Constellation of the month - Libra the Scales

Object for the small telescope

Ruby Crucis

The Southern Cross has more than one jewel in it. Have you ever noticed the red star next to beta Crucis, or Mimosa, when you have been trying to find the Jewel Box? Perhaps its time to take a second look.

It is a star that goes by several names: DY Crucis, ESB365 and the old fashioned “Ruby Crucis,” which refers to its deep red colour. And with white Mimosa next to it, the contrast is all the more startling. Normally this red colour would be caused by the temperature of the star, but with this star the intense red is caused by an abundance of carbon in its outer shell. The star has used most of its hydrogen and is burning helium straight to carbon, rather than oxygen. This is why it appears redder than other red giant stars you might be familiar with, such as Antares or Aldebaran, which have more oxygen in their outer shells. It’s also around 4,077 light years away, much further than Mimosa, which is only 280 light years away, so that is probably why it seems so small next to Mimosa.
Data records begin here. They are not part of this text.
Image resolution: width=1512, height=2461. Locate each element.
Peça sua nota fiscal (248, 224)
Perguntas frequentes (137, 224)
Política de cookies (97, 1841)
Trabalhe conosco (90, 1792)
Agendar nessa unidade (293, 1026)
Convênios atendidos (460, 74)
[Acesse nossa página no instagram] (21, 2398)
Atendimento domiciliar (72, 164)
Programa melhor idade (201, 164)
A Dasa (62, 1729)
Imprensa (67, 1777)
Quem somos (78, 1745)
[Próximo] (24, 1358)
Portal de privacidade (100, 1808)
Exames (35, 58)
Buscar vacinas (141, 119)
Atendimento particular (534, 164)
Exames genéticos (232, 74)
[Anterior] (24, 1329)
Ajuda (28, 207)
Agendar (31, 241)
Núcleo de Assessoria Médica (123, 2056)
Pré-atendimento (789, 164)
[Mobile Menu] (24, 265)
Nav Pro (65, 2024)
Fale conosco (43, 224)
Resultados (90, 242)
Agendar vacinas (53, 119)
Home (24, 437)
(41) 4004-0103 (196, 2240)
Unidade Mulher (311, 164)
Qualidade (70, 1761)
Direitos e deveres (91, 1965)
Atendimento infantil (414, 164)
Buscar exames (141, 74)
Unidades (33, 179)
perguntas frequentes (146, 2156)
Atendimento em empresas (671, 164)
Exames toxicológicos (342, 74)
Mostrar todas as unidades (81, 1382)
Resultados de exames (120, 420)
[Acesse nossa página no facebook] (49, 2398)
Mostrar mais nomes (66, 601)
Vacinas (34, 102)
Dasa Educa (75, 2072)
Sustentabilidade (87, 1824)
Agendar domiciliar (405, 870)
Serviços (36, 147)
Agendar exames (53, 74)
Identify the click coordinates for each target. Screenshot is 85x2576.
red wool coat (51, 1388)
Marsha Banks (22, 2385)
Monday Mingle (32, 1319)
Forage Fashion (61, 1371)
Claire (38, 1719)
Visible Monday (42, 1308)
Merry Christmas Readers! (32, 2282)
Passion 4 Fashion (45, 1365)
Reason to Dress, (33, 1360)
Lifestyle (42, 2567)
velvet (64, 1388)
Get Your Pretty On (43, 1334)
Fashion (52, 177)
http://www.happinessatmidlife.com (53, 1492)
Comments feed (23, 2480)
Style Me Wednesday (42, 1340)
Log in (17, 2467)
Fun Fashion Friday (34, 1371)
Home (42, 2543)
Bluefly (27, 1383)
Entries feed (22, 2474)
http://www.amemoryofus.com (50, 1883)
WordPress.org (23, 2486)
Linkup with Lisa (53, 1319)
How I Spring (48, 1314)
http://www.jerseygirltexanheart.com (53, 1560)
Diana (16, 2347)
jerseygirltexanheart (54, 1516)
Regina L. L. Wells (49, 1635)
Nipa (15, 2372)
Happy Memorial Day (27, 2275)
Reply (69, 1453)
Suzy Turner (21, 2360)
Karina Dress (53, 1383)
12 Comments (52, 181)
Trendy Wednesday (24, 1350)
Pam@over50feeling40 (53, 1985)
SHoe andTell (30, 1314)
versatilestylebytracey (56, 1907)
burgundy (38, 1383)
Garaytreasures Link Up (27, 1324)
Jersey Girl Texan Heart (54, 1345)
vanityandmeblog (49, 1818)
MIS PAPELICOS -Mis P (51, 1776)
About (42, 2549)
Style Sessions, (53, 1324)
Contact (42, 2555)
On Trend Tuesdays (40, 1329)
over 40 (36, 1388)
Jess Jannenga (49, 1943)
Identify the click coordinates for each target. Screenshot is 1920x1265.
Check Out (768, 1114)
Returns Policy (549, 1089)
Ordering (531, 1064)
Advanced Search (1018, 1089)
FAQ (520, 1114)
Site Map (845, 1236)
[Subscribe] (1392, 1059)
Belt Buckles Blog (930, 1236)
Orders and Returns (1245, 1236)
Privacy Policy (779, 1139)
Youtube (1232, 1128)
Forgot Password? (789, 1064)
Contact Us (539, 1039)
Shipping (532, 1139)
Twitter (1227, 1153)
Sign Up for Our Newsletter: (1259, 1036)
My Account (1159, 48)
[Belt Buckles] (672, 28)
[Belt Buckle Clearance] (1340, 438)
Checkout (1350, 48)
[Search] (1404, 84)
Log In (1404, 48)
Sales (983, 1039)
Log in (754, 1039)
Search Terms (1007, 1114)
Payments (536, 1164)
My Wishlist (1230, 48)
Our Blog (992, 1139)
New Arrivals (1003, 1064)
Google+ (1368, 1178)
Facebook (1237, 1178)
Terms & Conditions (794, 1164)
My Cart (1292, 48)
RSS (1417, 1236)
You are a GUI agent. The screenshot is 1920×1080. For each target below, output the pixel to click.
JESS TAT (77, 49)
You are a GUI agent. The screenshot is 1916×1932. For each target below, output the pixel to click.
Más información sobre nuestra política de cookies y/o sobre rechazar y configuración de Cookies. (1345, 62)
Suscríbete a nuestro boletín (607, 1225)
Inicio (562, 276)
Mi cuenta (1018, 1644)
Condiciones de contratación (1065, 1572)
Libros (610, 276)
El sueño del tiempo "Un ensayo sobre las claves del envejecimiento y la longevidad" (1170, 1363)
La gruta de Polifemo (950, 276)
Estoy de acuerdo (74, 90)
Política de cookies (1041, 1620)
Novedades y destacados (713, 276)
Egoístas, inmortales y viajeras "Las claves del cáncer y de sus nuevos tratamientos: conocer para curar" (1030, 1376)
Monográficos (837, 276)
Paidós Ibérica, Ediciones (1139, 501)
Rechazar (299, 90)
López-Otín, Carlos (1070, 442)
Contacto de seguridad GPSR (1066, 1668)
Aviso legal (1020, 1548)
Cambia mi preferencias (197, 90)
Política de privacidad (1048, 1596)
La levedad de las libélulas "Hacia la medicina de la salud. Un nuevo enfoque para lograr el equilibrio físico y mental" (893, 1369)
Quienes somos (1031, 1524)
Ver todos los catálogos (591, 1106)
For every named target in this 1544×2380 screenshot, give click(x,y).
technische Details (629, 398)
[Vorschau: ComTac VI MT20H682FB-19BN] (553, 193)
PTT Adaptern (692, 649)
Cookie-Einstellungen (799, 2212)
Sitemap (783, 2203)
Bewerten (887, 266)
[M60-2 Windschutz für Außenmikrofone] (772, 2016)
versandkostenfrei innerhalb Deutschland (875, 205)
It is also a variable star, a star that changes in brightness over time. This feature was discovered by amateur astronomers in South Australia, so the star received the designation DY Crucis.

The Southern Cross constellation Ruby Crucis

Ruby Crucis is next to Beta Crucis, or Mimosa, the left arm of the Southern Cross.

Zhurong joins Perseverance

The China National Space Administration (CNSA) successfully landed and deployed their first Martian rover on May 14th. Named Zhurong, it rolled down a ramp off the platform and surface of the Utopia Planitia area of Mars. It is being monitored from space by the Tianwen-1 orbiter and is expected to operate for at least 90 days, powered by solar panels.

It will take some samples and store them on board, with the expectation they may be retrieved one day in the future. The mission will also demonstrate and test technology for a future sample-return mission to Mars in the 2030’s.